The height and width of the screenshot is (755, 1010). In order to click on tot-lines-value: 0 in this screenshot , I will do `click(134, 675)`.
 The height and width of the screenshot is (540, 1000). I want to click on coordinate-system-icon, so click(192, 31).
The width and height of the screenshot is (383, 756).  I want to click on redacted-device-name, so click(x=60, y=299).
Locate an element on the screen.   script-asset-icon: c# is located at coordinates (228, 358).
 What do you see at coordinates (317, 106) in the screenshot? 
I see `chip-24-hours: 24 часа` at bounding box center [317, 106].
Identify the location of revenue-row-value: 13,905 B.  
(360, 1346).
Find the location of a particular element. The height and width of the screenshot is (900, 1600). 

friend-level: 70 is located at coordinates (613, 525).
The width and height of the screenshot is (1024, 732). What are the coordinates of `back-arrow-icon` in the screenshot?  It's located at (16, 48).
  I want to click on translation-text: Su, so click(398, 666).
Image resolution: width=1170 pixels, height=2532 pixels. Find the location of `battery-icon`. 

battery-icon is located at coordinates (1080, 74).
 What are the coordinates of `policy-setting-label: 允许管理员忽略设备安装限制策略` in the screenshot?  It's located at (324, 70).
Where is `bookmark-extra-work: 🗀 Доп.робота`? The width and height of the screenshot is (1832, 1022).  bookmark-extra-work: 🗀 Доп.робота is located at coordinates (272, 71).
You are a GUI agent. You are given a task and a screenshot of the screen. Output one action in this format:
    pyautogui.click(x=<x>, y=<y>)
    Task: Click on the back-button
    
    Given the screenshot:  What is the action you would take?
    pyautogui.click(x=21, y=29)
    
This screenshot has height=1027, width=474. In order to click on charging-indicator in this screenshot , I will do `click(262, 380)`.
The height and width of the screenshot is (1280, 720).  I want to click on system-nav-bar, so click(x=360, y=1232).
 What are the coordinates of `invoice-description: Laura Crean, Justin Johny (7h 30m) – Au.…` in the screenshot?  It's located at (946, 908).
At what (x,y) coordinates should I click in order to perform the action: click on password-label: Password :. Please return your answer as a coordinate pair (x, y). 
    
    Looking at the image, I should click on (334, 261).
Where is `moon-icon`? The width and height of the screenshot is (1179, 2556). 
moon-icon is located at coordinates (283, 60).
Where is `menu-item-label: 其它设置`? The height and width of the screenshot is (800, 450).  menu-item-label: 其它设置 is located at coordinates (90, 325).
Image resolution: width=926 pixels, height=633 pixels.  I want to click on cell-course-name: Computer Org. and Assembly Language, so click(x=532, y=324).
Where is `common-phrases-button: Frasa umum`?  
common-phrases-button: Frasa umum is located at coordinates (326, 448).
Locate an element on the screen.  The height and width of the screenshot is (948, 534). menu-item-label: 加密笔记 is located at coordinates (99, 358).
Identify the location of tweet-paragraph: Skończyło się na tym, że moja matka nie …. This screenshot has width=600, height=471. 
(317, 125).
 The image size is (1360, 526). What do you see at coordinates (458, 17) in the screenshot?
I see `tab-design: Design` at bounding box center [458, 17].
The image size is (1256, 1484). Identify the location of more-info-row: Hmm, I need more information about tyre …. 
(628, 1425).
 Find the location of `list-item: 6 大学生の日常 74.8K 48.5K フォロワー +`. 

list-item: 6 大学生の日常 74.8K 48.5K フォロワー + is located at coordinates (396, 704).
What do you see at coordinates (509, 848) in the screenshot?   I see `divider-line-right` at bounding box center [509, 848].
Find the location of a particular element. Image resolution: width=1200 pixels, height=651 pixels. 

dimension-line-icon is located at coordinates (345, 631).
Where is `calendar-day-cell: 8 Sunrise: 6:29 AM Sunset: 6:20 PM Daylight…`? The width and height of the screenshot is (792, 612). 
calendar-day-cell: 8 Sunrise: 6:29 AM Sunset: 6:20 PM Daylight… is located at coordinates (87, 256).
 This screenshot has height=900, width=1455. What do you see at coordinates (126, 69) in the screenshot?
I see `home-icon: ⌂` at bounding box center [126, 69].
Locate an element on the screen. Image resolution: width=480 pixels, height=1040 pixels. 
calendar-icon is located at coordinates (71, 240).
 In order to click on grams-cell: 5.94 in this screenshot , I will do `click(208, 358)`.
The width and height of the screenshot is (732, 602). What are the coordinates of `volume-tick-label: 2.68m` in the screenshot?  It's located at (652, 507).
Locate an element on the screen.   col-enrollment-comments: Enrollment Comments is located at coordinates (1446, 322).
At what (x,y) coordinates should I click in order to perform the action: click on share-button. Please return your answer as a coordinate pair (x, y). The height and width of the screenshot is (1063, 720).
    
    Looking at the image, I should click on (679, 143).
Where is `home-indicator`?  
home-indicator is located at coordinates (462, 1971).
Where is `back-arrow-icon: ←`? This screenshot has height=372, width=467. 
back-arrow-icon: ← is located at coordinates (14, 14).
+++
# What you will do
Copy out every line above that contains the string "Sunset". Capital and small letters must match.

# Problem solution
Where is `calendar-day-cell: 8 Sunrise: 6:29 AM Sunset: 6:20 PM Daylight…`? The width and height of the screenshot is (792, 612). 
calendar-day-cell: 8 Sunrise: 6:29 AM Sunset: 6:20 PM Daylight… is located at coordinates (87, 256).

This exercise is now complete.